Sportlich brauchen sich die Bodestädter in dieser Spielzeit nichts vorwerfen zu lassen. Drei Spiele, drei Siege lautete die makellose Bilanz der Staßfurter Handballer um das Trainerteam Sebastian Retting und Sebastian Scholz. „Nach einer intensiven Vorbereitung haben wir auch zum Saisonauftakt Leistung gebracht und unsere Sache gut gemacht“, hält Retting fest. Das Ziel – der Aufstieg in die Mitteldeutsche Oberliga – schien keinesfalls utopisch. Und dennoch stehen die Spieler und Verantwortlichen bei RWS wohl das dritte Jahr in Folge mit leeren Händen da.
Der frühzeitige Abbruch der Saison 2020/21 durch das HVSA-Präsidium ohne Aufsteiger in die Spielklassen des Mitteldeutschen Handball- Verbandes machte alle Hoffnungen zunichte. Oder doch nicht? Bei den Rot-Weissen hofft man noch auf ein Umdenken beim HVSA. „Die Entscheidung wurde beim Verband ohne Rücksprache mit den Vereinen getroffen. Dort weiß man wahrscheinlich gar nicht, wer überhaupt aufsteigen will. Das wurde beispielsweise im Fußball besser gelöst“, hält RWS-Präsident Patrick Schliwa fest.

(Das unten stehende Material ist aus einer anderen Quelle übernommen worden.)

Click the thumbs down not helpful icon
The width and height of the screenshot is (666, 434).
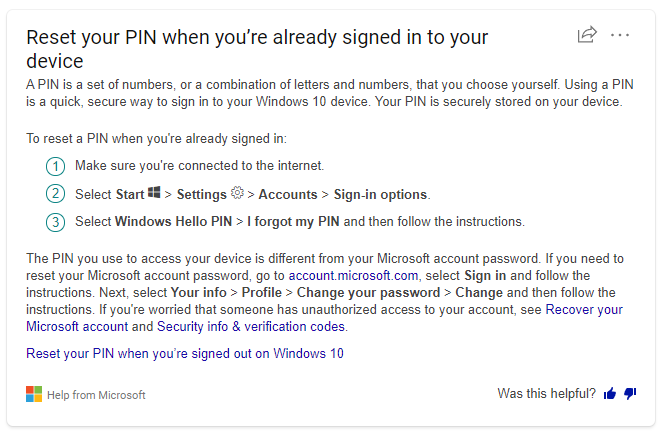point(630,394)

Anders als im vergangenen Jahr will der Verein die Entscheidung diesmal nicht einfach hinnehmen. „Letzte Saison gab es einen Aufsteiger und zum Teil waren wir auch selbst daran schuld, dass es nicht der HV Rot-Weiss war, weil wir beim Abbruch einen Punkt hinter Wittenberg standen. Das war sportlich noch zu vertreten“, so Schliwa, für den der Abbruch im Februar vor allem eins war: voreilig. „Dass man die Saison 2020/21 nicht regulär zu Ende spielen kann, steht außer Frage. Aber wir haben bis Juli Zeit, bevor die neue Spielzeit frühestens anfangen wird. Da wären sicher Aufstiegsspiele möglich gewesen.“ Notfalls auch ohne Zuschauer.“ Die Anzahl der aufstiegswilligen Vereine aus der Sachsen-, Sachsen-Anhalt- und Thüringenliga hält Staßfurt Trainer Sebastian Retting ohnehin für überschaubar. „Neben Spergau und eventuell Calbe sprechen wir vor allem über den SV Hermsdorf, welcher ebenfalls mit Ambitionen auf die Mitteldeutsche Oberliga gestartet ist“, so der Übungsleiter. Aus Sachsen würde potenziell ein weiterer Kandidat hinzukommen. Die Aufstiegsrunde wäre somit überschaubar und in einem kurzen Zeitraum zu absolvieren gewesen.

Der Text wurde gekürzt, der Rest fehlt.